Kentucky Derby Winner Funny Cide Returns to Churchill Downs to Greet Medal of Honor Recipients
Oct 04, 2011 John Asher
Sackatoga Stable’s Funny Cide, winner of the 2003 Kentucky Derby and one of the most popular winners of the “Run for the Roses” in recent years, will return to the site of his greatest triumph when he travels to Churchill Downs on Saturday, Oct. 1 to greet living recipients of the United States’ Medal of Honor and other guests as part of the Congressional Medal of Honor Society Convention underway this week in Louisville, Ky.
Funny Cide, who is now 11 years old and resides at the Kentucky Horse Park in Lexington, Ky., will be in Churchill Downs paddock as Medal of Honor recipients and guests arrive for a noon (all times Eastern) luncheon and other activities at the historic home of the Kentucky Derby. He is scheduled to travel Churchill Downs by van from the Kentucky Horse Park Saturday morning, and will walk from the stable area to the paddock around 11:15 a.m.. Funny Cide will be available to pose for pictures with Medal of Honor recipients while in the paddock.
Saturday’s Congressional Medal of Honor Convention gathering at Churchill Downs is a ticketed event and is not open to the general public.
“This is really wonderful,” said Jack Knowlton, the managing partner of Sackatoga Stable via telephone from Saratoga Springs, NY. “We are honored to have Funny Cide be part of this special day that honors America’s greatest heroes. The Medal of Honor is our country’s highest military honor and its distinguished recipients displayed incredible bravery, character and compassion in the most difficult of situations. In our sport and industry, there is no greater achievement than winning the Kentucky Derby, one of the world’s great sports events, and we hope Funny Cide’s presence as one of only 137 horses that have won this historic race will make the visit to Churchill Downs by the Medal of Honor recipients even more memorable and special.”
Funny Cide followed his Kentucky Derby victory with an emphatic 9 ¾-length victory in the Preakness, the second jewel of racing’s Triple Crown, but fell short in his bid for that rare three-race sweep when he finished third to Empire Maker in the Belmont Stakes.
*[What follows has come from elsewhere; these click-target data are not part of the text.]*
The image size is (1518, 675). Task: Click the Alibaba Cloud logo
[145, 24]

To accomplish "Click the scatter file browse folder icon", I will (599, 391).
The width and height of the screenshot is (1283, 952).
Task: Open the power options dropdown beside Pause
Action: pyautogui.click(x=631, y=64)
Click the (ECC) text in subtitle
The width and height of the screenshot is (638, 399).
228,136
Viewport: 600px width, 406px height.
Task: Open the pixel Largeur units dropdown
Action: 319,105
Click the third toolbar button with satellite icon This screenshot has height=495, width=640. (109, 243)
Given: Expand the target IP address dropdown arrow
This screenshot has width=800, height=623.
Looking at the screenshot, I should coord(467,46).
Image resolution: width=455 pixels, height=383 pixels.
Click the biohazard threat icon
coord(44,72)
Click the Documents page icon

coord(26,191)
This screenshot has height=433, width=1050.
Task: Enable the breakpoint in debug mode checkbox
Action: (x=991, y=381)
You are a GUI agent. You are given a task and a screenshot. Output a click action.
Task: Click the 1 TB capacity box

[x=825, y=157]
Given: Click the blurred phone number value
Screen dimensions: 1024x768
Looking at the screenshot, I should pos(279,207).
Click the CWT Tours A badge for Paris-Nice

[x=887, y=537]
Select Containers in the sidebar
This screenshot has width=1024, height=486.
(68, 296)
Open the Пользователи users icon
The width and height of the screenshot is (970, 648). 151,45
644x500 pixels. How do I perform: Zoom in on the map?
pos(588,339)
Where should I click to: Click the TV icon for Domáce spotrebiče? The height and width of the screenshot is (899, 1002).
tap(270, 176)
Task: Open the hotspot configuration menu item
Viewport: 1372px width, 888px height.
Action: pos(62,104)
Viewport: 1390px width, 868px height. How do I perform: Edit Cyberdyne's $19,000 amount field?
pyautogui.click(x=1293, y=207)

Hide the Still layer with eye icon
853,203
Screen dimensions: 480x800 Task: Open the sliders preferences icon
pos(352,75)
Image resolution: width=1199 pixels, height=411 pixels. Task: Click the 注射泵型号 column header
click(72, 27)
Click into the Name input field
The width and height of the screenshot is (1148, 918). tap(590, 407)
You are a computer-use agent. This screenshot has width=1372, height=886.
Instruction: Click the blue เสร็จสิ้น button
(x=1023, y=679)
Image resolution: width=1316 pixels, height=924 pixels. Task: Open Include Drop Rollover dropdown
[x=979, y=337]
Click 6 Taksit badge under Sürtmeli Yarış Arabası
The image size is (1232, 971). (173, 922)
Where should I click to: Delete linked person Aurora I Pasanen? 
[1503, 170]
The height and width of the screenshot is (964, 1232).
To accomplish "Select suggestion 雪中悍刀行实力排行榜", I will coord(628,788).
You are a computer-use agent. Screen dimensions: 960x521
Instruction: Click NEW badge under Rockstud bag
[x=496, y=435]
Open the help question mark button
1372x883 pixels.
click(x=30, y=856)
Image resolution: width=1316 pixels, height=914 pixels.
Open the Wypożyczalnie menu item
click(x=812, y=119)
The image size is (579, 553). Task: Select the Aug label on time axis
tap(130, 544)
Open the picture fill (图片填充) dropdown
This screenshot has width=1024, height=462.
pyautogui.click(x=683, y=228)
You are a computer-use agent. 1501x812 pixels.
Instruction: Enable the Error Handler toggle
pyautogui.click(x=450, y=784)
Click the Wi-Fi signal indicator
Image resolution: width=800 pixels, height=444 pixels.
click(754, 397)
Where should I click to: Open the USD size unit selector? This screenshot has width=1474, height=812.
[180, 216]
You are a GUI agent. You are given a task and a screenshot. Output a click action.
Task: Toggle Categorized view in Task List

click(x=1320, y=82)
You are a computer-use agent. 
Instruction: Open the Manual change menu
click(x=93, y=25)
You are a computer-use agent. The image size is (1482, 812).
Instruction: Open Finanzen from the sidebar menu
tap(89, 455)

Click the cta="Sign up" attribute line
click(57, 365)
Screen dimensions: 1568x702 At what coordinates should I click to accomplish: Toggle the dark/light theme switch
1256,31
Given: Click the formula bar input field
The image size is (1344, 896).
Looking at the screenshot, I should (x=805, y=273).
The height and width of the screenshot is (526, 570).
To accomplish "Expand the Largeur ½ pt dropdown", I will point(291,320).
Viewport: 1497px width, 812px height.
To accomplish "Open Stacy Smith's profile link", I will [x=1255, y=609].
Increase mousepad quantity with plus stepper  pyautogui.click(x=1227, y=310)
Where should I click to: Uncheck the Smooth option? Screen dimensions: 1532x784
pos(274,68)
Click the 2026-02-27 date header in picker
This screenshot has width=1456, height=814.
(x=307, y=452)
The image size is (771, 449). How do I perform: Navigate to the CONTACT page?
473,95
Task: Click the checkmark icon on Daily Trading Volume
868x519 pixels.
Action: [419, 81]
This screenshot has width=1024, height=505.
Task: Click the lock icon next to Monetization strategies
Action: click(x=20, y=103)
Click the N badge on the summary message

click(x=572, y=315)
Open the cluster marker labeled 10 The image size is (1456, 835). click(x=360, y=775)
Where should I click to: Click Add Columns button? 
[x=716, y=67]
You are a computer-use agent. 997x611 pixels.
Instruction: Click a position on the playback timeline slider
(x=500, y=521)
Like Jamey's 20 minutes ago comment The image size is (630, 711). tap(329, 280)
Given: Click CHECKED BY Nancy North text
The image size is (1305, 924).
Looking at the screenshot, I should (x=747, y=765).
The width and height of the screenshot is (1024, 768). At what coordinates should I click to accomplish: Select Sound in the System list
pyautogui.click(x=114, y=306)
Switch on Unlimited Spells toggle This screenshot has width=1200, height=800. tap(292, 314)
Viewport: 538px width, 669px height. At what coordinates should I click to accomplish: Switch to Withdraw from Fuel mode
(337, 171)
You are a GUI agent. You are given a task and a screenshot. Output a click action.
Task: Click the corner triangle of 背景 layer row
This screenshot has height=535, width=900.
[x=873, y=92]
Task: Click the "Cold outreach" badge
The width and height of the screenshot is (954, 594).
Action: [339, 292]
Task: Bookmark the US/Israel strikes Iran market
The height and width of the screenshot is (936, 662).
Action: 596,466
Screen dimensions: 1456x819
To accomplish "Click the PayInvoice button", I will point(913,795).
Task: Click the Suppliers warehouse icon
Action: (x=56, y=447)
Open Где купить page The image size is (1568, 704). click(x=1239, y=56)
The first gelding to win the Kentucky Derby since 1929, the New York-bred son of Distorted Humor was named America’s champion 3-year-old of 2003. He raced four more seasons and completed his career with a win in the Wadsworth Memorial Handicap at New York’s Finger Lakes on July 7, 2007.
Bred by WinStar Farm and rained by Barclay Tagg, Funny Cide raced 38 times in his career with a record of 11-6-8 and earnings of $3,529,412. He moved to the Kentucky Horse Park in December, 2008 after a brief career as a stable pony for Tagg’s New York-based stable.